■ **TRY IT**
Copy verbatim the span of lines beginning at the line that contains "The height and" and ending with the final line of the data. Exclude pictures from the copy.

(Collected data entries)
= Beginning of Section =
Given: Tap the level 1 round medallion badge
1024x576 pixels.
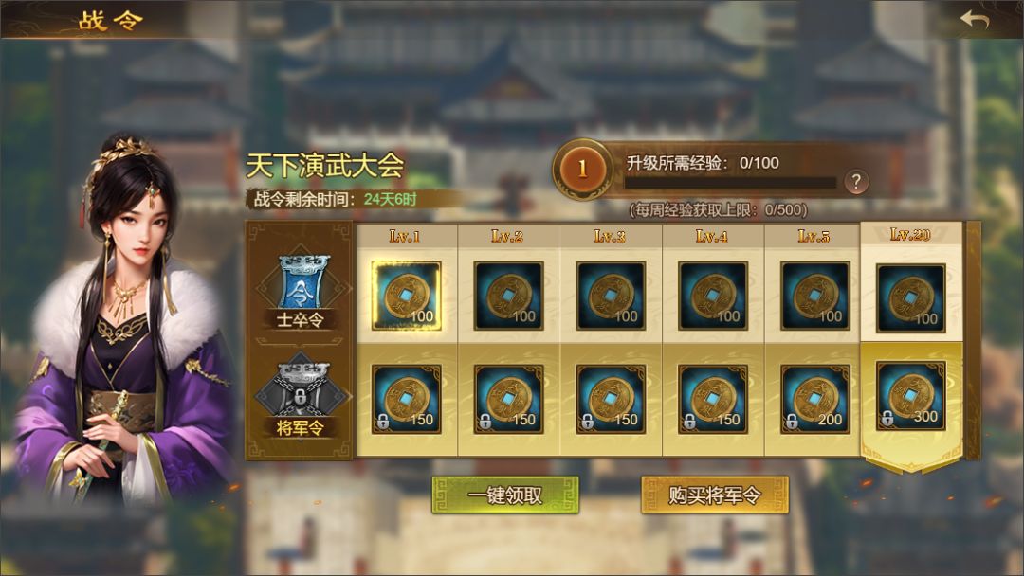Looking at the screenshot, I should click(x=582, y=169).
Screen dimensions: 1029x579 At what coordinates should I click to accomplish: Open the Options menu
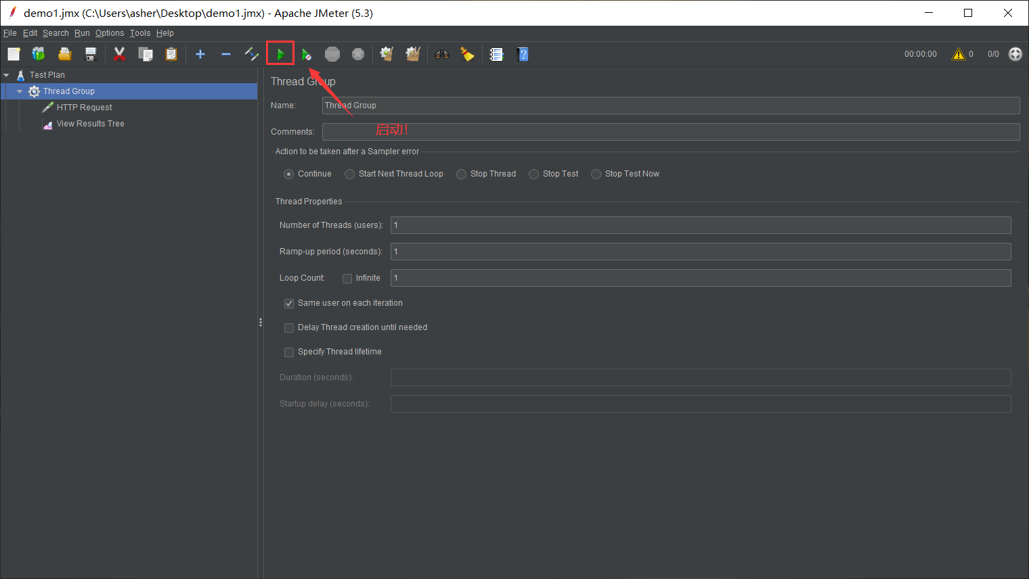tap(109, 33)
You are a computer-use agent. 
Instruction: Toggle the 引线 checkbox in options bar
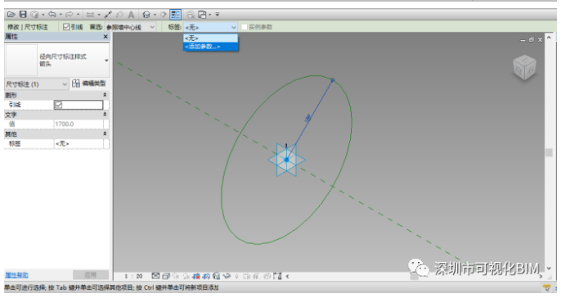tap(66, 27)
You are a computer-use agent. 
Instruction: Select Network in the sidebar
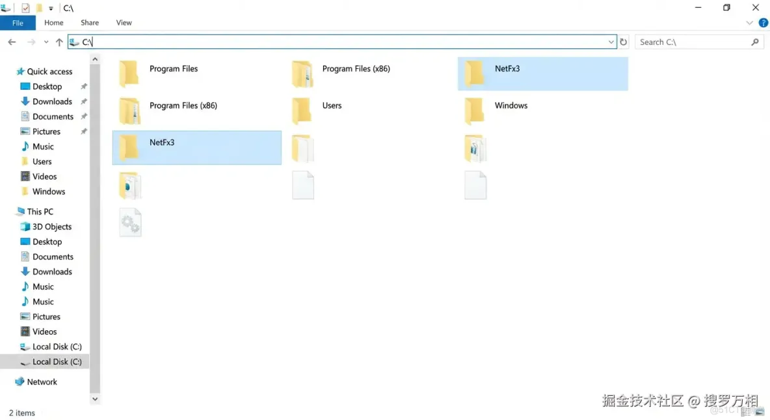40,382
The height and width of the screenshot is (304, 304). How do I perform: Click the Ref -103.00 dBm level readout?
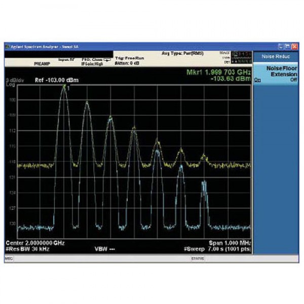tap(50, 80)
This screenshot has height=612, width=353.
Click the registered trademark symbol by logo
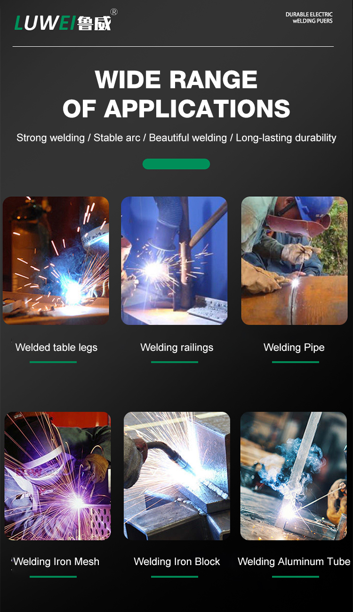point(114,12)
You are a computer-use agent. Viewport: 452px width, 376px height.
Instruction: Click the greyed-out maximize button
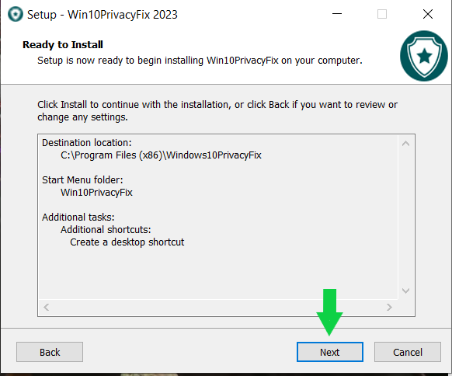click(x=382, y=14)
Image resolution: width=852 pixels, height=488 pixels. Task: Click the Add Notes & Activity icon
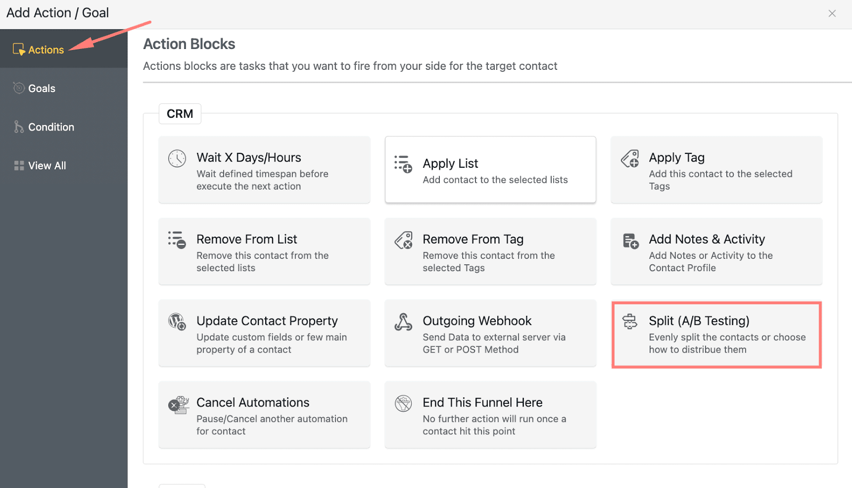pyautogui.click(x=630, y=241)
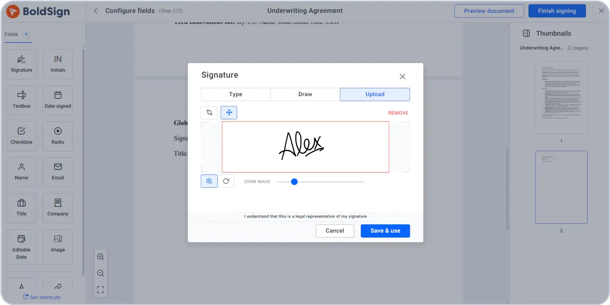Select the Checkbox field tool
The image size is (610, 305).
tap(22, 136)
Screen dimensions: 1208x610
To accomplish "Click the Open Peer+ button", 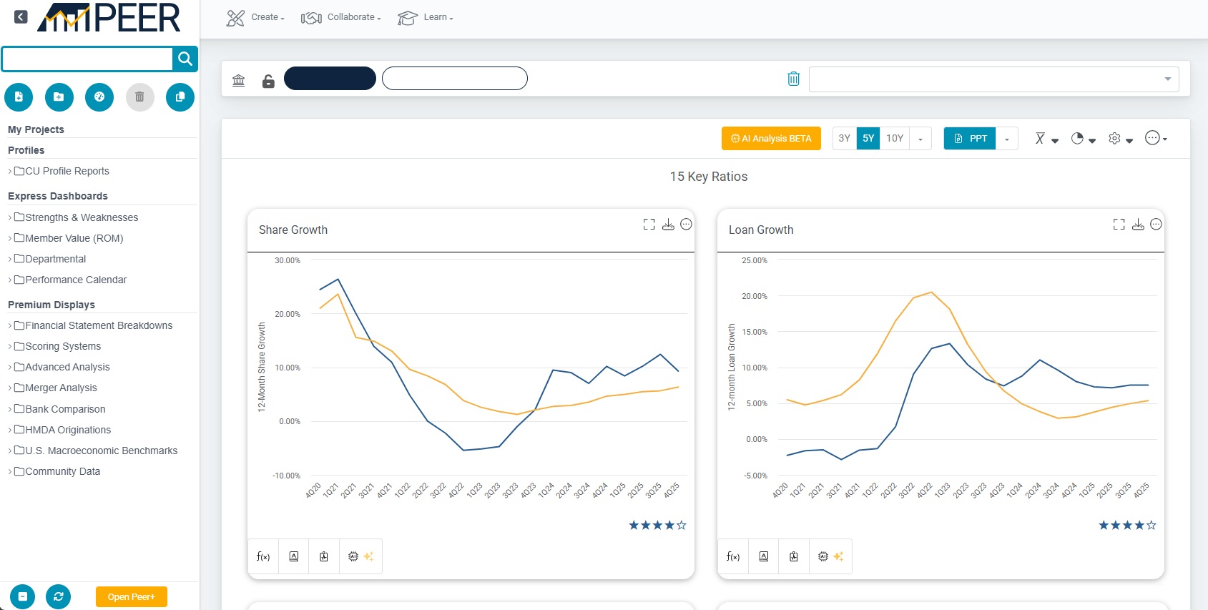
= End of Section =
■ **RESULT OF THIS TASK**
The height and width of the screenshot is (304, 304). How do I perform: Click the Ref -103.00 dBm level readout?
tap(50, 80)
This screenshot has height=612, width=353.
Click the registered trademark symbol by logo
point(114,12)
You are a computer-use agent. Viewport: 452px width, 376px height.
Instruction: Click the greyed-out maximize button
click(x=382, y=14)
Image resolution: width=852 pixels, height=488 pixels. Task: Click the Add Notes & Activity icon
pyautogui.click(x=630, y=241)
Select the Checkbox field tool
The image size is (610, 305).
tap(22, 136)
Screen dimensions: 1208x610
To accomplish "Click the Open Peer+ button", 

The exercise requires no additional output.